RDC : L'Ebola fait de la résistance…

Les statistiques comptent en médecine, autant l’action thérapeutique, non pour avoir des chiffres et des pourcentages, mais surtout pour constater l’effet de telle thérapeutique et l’efficacité d’un tel médicament. Encore plus important l’effort de comptage concernant Ebola, cette infection encore méconnue, ou pas totalement connue de la part de la science moderne. 
Ebola a fait plus de 2.000 décès pour 3.000 cas: l'épidémie d'Ebola dans l'est de la RD Congo fait de la résistance, depuis plus d'un an aux «ripostes», sur le terrain.

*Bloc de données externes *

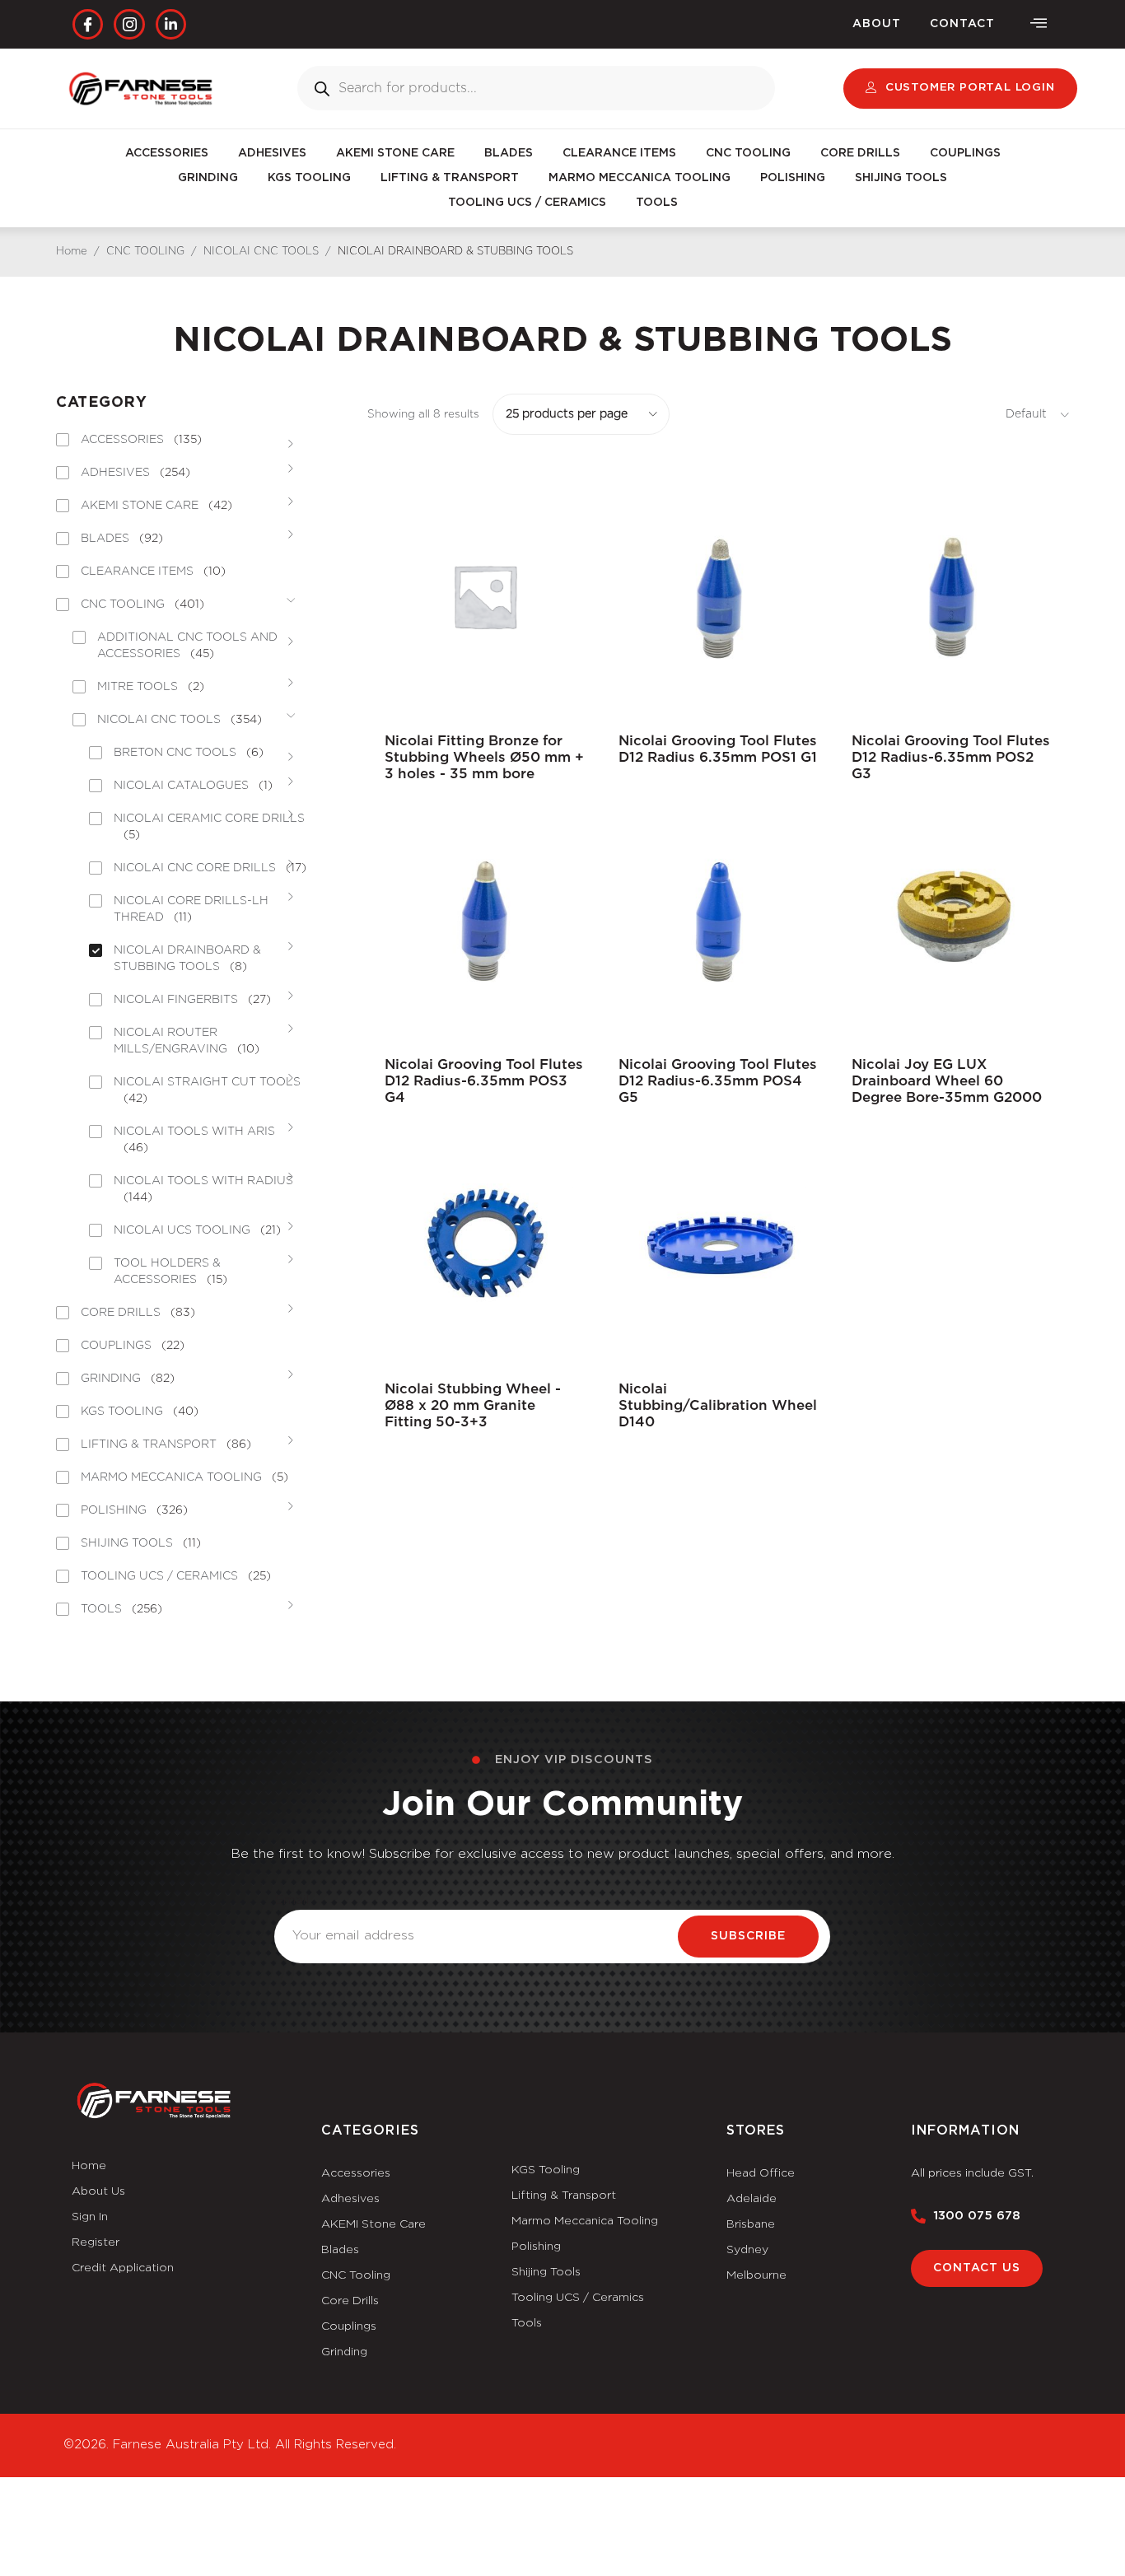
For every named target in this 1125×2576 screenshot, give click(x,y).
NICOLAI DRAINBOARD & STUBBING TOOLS (187, 959)
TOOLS (657, 202)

Selon un dernier bilan de l'épidémie déclarée le 1er août 2018, publié, le vendredi les autorités sanitaires congolaises «Le cumul des cas est de 3.004, dont 2.899 confirmés et 105 probables. Au total, il y a eu 2.006 décès».
L’actuelle année est la deuxième plus mortelle après celle qui a ravagé l'Afrique de l'Ouest en 2014 (Guinée, Liberia, Sierra Leone, 11.000 morts), sachant que plus de 200.000 personnes ont été vaccinées au fil de cette dixième épidémie sur le sol congolais, de loin la plus grave. 
Jusque là, les épicentres se sont déplacés dans cette province entre les villes de Mangina, Beni et Butembo depuis la déclaration de l'épidémie.
le secrétaire général des Nations unies Antonio Guterres est attendu dimanche au deuxième jour de sa visite en République démocratique du Congo (RDC) qui commence samedi à Goma, est attendu à Beni et Mangina.
Considérant cette épidémie comme une priorité, devant les autres aspects de ce déplacement officiel (sécurité, politique), les Nations unies indiquent que M. Guterres veut «apporter son soutien aux équipes engagées dans la riposte Ebola».
Les grosses ONG se rendent utiles sur le terrain de la «riposte», sous la tutelle des autorités congolaises, là où elles le peuvent pour se justifier auprès de leurs bailleurs.
Sans délaisser l’aspect curatif, beaucoup d’entre-elles ont investi dans la «sensibilisation» et «l'engagement communautaire» : il s'agit de faire participer les Congolais ordinaires aux actions de prévention anti-Ebola.
Sachant qu’une partie de la population qui nie la maladie, rejette la vaccination, refuse l'hospitalisation d'un proche présentant des symptômes suspects, l’action s’est portée sur cette «résistance».
Selon Jean-Edmond Bnanakawa Masumbuko, maire de Beni, une partie de la population «a tendance à considérer le Centre de traitement d'Ebola (CTE) davantage comme un mouroir» que comme un lieu de soin.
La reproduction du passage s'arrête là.